Funny Car fascination
It may be time for NHRA to stop designating every year (or so it seems) the “year of the woman”. It’s very exciting that three women have consecutively won in their categories, but after Erica Enders-Stevens’ last two record-breaking seasons in Pro Stock, maybe it’s time to just talk about competitors as racers first. The current door-slammer titleholder, John Force’s racing daughters Brittany and Courtney, Pritchett, Karen Stoffer, Angelle Sampey, and the balance of the female brigade have proven time and again that they race on an equal footing with the guys.
DeJoria’s victory came against Kalitta Motorsports teammate and reigning Funny Car champion Del Worsham, who happened to be her mentor as she moved from the sportsman Top Alcohol Funny Car to Funny Car. It was the first side-by-side race for the Kalitta team in a Final round, so there was a guaranteed big ol’ emotional mosh pit on either side of the tree.
Along with first-race winner Capps’ DNS in Funny Car, surprises reigned at The Strip, as Jim Campbell knocked out Phoenix victor Tim Wilkerson and forced a meeting with tuner Chuck Worsham’s son Del, who defeated him. Jack Beckman, after breaking yet another track record in qualifying, fell to a consistently surging Chad Head in the second round.

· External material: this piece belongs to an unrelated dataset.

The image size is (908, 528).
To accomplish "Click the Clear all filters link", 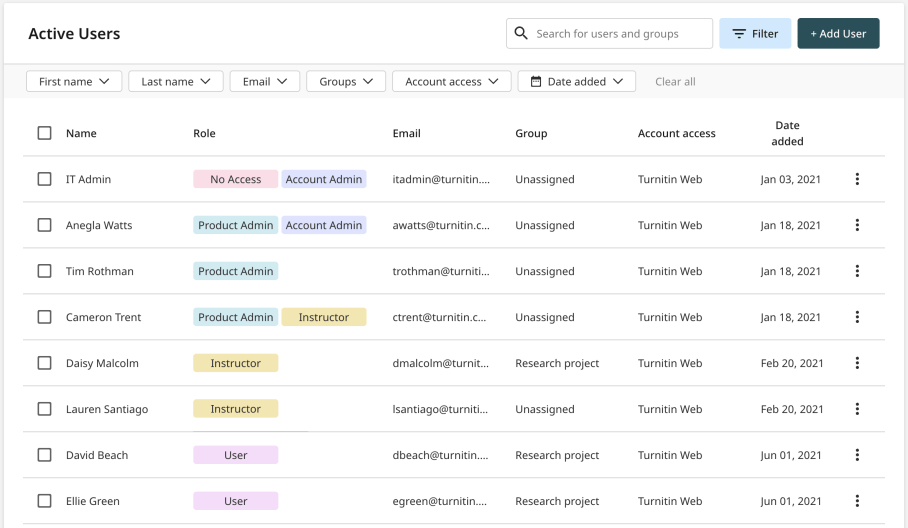I will click(675, 82).
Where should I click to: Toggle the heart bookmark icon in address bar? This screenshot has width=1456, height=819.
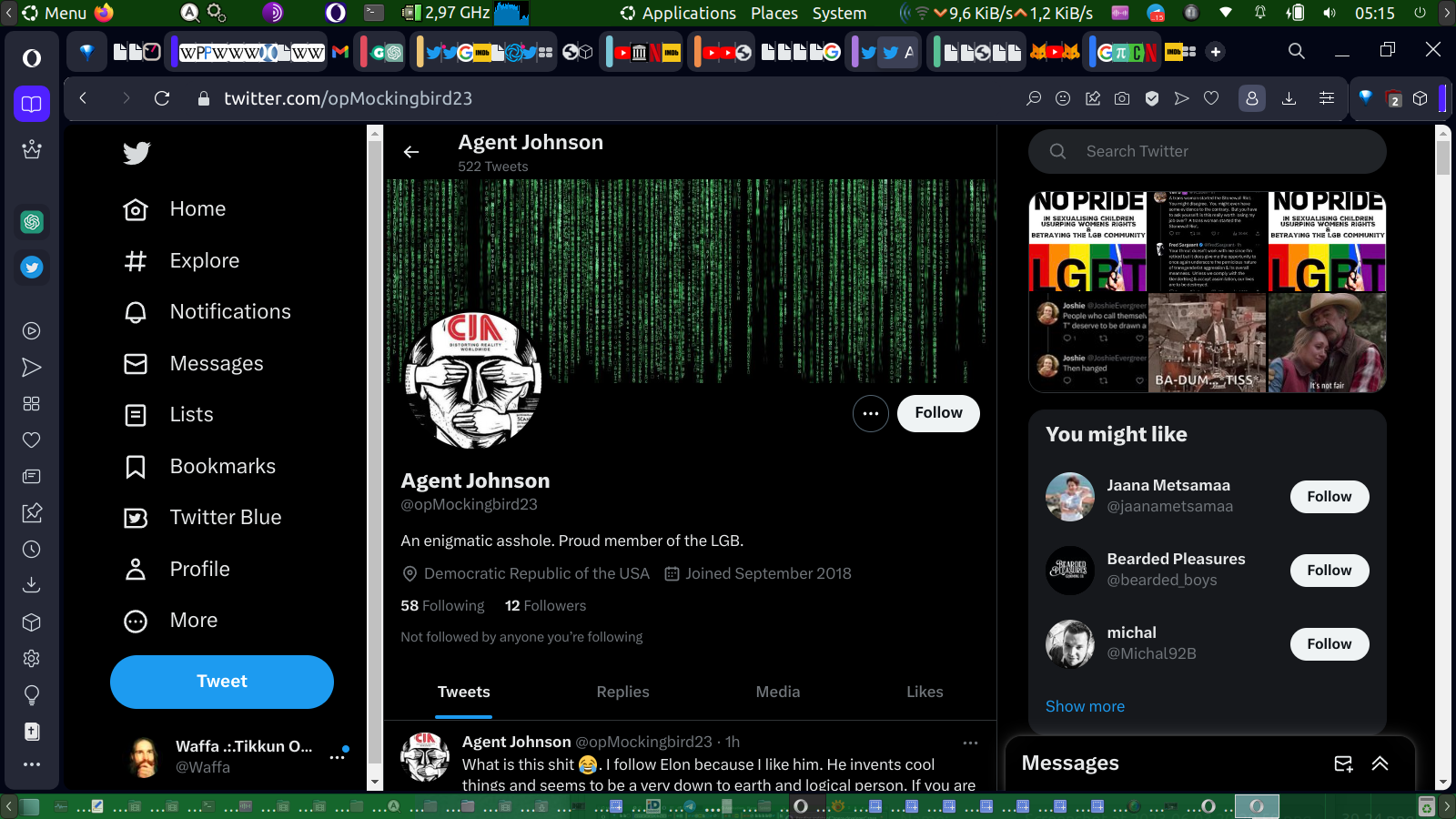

Pro Stock more predictable
Just about the only place where there’s been a dominant team this year is in Pro Stock. After his KB Summit Racing team “whined the most when the [Pro Stock] rules changes came out, obviously it has benefitted us!” admitted this week’s winner Jason Line.
He and teammate Greg Anderson have between them won all four races and Anderson took the K&N Pro Stock Challenge on Saturday when Line oiled the track and couldn’t race his teammate for the win and the $50,000 that goes with it.
Pro Stock has finally shaken the carburetor in favor of EFI, sleeker bodies without upper nose intakes and has a mandated rev limit of 10,000 rpm. And like Line recalled, he and Anderson were among the loudest naysayers when those rules were announced, yet have adapted best. “It has been a fun ride,” Line admitted on Sunday evening, Wally clenched in hand and yellow winner’s cap atop his head.
Not all was happy in the pits in Vegas last weekend. There was naturally a pall cast over all NHRA members less than a week removed from the death of chief starter Mark Lyle.
Lyle was only NHRA’s third starter in its history, and his calm demeanor, pitch-in attitude and personable and smiling approach to all had a positive effect on everyone from racers to spectators alike. Naturally therefore, his absence was felt throughout the race meeting. “This race is special, because it is for Mark Lyle,” said Top Fuel winner Brown, and promptly donated his winner trophy to the Lyle family.
There’s a couple of weeks’ wait before all four NHRA categories convene for the one-of-a-kind Four-Wide Nationals at zMax Dragway, next door to Charlotte Motor Speedway. That’s when Pro Stock Motorcycle again tries to beat down the 200mph barrier, when Top Fuel and Funny Car competitors attempt to add their names to the record books, and everyone in Pro Stock goes back to the drawing boards, looking for the right trick to beat the Summit boys while racing four across.
The Four-Wides always provide excitement, but it’s going to be tough to top what’s already transpired on four drag strips this year.